## Stored data entries
========
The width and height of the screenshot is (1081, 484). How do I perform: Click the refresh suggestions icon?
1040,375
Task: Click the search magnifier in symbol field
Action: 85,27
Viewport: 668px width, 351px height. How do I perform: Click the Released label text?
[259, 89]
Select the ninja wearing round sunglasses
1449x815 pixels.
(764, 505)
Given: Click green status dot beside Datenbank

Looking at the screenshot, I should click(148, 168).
========
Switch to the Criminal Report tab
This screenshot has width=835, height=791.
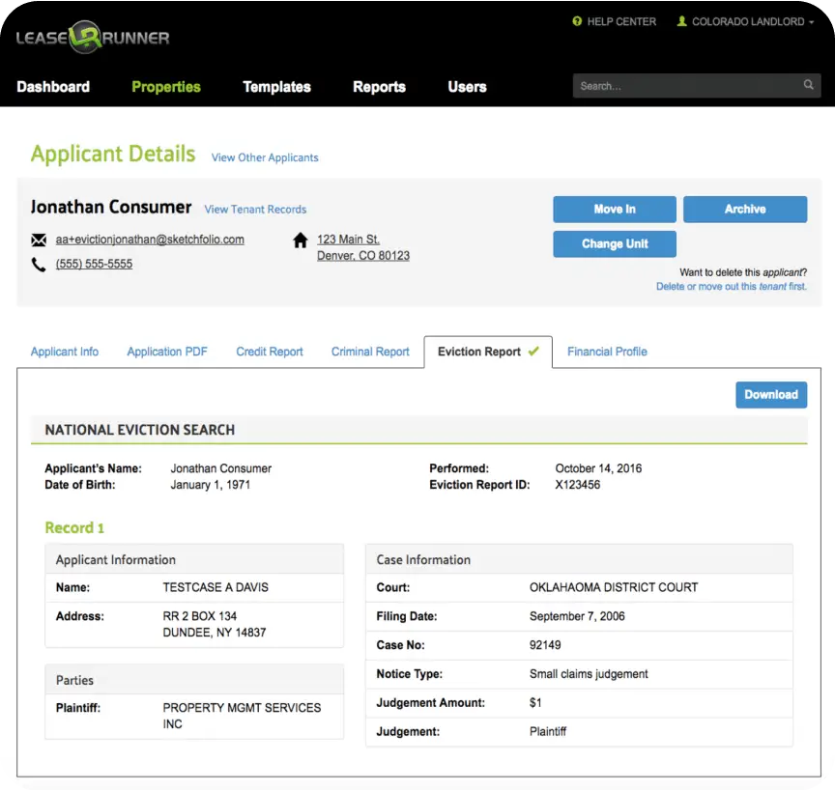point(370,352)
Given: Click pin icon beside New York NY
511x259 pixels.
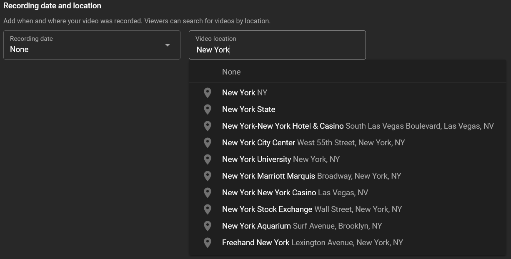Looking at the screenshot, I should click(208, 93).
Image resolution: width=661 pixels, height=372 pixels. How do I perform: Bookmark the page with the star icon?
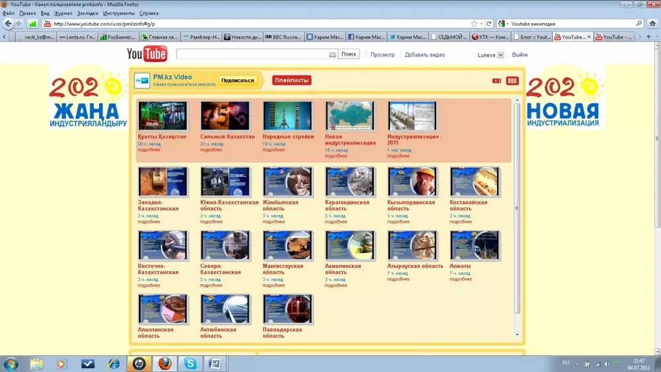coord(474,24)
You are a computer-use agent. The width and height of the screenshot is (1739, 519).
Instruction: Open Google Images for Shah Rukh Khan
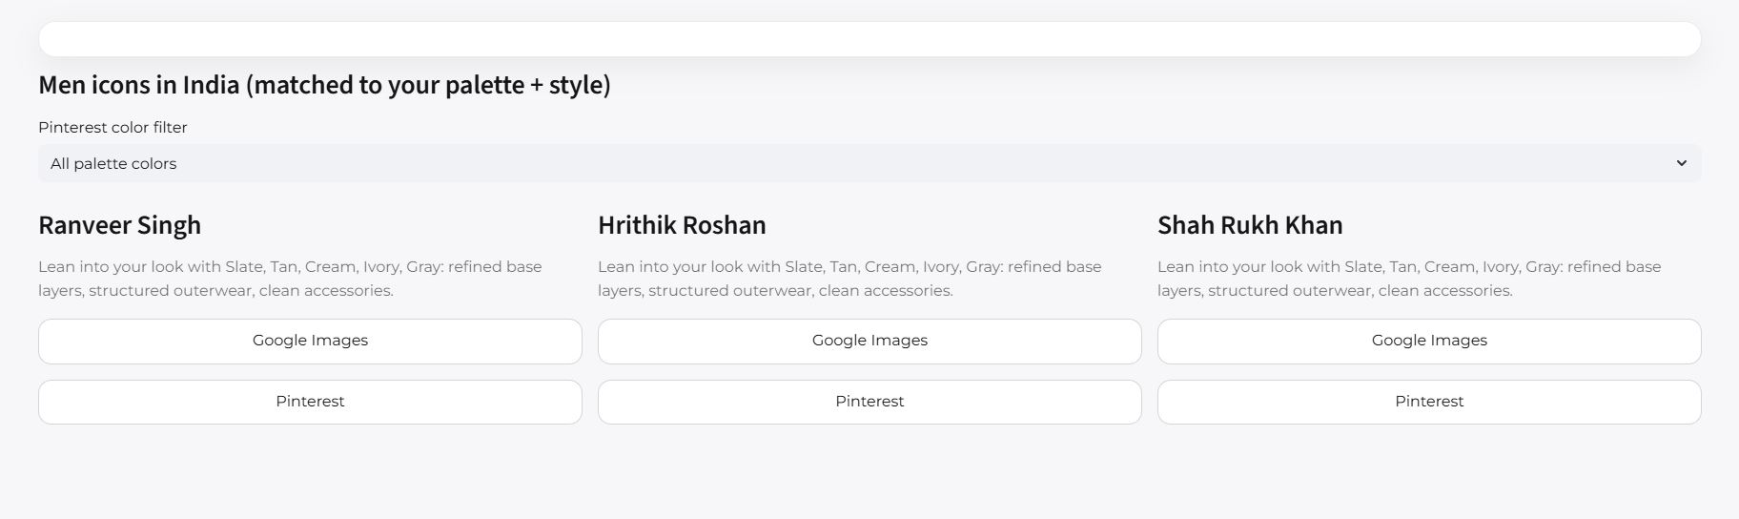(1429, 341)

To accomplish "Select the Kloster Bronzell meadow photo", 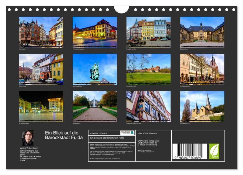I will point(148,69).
========
## TO DO
Exercise for the records above: copy only the lines from the one with "511x259 pixels." to the one with "You are a computer-use", both ends kept, and drop the pictures.

## ANSWER TO THE EXERCISE
511x259 pixels.
Looking at the screenshot, I should click(208, 93).
Image resolution: width=661 pixels, height=372 pixels. How do I perform: Bookmark the page with the star icon?
coord(474,24)
You are a computer-use agent. The width and height of the screenshot is (1739, 519).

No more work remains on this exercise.